Your assignment |
Copy the lines below, beginning with the one that contains "The height and width of the screenshot is (284, 521)." and continuing through the final line, exactly as written and with no other lines.

** Opening Records supplied block **

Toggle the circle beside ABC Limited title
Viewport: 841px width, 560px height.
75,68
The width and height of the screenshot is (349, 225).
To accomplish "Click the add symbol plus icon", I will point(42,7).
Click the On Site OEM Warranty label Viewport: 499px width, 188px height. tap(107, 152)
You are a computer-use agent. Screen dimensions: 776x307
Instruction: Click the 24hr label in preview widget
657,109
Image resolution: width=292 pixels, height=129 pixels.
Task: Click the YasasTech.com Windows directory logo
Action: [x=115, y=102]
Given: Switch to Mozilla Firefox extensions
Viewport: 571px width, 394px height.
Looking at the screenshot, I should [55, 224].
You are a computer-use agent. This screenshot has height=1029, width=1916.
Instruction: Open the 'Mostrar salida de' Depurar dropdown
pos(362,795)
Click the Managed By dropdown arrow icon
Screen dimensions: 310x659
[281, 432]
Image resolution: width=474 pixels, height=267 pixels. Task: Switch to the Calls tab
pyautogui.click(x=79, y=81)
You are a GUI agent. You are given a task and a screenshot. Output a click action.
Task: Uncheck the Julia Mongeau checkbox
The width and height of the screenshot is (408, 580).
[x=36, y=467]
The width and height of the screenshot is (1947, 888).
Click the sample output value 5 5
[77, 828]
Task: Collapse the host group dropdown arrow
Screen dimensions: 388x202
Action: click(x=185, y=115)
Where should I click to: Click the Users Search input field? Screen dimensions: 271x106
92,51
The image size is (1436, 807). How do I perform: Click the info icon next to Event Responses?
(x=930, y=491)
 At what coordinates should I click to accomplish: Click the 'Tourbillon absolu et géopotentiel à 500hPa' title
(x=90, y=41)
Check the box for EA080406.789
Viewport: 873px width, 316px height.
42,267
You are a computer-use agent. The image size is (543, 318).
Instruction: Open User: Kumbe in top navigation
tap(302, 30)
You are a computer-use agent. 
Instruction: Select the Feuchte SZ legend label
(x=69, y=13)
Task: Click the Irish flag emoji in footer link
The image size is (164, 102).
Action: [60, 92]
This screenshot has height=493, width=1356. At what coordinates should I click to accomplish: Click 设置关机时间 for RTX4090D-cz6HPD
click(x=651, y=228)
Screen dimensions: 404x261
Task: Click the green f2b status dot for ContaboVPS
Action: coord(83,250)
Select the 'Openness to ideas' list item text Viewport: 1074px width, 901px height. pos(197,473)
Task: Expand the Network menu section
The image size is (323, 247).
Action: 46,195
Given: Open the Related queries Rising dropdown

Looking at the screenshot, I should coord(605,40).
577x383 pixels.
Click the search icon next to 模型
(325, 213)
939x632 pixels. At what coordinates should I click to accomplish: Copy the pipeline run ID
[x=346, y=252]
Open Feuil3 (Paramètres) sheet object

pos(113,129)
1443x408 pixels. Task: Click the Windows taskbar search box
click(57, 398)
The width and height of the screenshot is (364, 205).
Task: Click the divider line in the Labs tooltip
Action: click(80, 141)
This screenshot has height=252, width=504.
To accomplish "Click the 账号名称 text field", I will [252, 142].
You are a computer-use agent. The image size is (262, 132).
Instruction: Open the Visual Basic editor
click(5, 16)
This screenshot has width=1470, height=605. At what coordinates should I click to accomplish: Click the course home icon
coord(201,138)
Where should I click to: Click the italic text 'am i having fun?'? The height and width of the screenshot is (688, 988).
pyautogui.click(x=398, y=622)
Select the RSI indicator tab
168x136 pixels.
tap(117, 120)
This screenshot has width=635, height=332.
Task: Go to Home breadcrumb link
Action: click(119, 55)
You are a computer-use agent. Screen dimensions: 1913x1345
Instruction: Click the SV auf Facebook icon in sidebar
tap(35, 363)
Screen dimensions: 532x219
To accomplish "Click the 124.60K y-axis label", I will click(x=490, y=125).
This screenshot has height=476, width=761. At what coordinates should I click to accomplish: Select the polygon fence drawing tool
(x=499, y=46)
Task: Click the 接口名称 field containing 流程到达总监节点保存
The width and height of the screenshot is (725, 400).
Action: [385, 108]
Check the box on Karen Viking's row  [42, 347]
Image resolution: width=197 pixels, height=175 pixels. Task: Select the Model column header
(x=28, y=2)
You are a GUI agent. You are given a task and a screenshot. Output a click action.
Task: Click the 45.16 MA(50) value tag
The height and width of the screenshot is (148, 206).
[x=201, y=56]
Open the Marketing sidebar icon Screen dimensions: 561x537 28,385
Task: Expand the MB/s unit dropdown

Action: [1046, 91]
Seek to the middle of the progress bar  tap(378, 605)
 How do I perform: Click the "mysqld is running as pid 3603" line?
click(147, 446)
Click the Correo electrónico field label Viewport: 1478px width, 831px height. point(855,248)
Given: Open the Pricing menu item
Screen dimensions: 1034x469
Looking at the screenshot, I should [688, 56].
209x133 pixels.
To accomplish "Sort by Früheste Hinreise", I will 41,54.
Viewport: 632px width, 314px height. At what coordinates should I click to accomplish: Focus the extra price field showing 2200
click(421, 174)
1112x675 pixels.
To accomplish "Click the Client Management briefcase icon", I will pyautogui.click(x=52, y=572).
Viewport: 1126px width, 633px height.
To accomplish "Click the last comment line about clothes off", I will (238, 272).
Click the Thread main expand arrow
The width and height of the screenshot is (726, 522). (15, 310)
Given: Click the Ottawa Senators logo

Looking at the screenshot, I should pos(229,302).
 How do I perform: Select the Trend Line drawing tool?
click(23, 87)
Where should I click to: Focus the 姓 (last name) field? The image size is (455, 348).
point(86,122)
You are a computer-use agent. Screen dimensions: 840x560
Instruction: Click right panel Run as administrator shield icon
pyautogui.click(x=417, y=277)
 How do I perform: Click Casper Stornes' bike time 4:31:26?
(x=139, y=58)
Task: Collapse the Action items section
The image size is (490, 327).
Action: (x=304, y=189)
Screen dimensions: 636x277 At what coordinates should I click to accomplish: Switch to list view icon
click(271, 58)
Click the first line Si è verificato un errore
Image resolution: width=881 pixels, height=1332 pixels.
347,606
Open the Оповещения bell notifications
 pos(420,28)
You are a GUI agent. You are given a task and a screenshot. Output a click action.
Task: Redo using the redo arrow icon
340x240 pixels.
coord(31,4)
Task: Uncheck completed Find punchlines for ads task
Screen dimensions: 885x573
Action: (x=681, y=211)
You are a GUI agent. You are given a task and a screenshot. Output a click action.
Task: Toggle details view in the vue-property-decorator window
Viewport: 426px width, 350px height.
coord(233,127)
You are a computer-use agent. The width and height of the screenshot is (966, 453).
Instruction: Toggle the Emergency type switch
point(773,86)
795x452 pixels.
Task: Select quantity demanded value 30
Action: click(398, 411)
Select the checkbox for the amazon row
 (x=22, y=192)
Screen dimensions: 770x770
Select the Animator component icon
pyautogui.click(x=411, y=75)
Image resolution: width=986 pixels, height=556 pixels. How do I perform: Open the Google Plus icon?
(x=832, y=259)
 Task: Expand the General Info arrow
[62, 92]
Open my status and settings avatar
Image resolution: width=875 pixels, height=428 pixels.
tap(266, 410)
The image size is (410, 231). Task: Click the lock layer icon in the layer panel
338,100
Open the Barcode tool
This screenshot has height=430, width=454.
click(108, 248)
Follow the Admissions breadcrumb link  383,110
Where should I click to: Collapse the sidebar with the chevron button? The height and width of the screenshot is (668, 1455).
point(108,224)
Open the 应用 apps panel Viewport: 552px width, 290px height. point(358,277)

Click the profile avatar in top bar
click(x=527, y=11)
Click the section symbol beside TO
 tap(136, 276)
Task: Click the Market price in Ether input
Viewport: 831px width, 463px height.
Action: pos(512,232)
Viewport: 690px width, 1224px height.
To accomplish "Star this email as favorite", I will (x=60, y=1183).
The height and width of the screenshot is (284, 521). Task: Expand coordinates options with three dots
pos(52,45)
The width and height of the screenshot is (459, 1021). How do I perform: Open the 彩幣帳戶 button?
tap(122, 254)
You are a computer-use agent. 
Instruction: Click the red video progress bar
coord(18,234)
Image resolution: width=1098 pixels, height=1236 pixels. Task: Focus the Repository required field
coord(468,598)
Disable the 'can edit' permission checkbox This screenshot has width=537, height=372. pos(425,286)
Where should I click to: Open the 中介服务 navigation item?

** Closing Records supplied block **

Exercise answer |
The height and width of the screenshot is (284, 521). Task: Expand coordinates options with three dots
pos(52,45)
The width and height of the screenshot is (459, 1021). How do I perform: Open the 彩幣帳戶 button?
tap(122, 254)
You are a computer-use agent. 
Instruction: Click the red video progress bar
coord(18,234)
Image resolution: width=1098 pixels, height=1236 pixels. Task: Focus the Repository required field
coord(468,598)
Disable the 'can edit' permission checkbox This screenshot has width=537, height=372. pos(425,286)
Where should I click to: Open the 中介服务 navigation item?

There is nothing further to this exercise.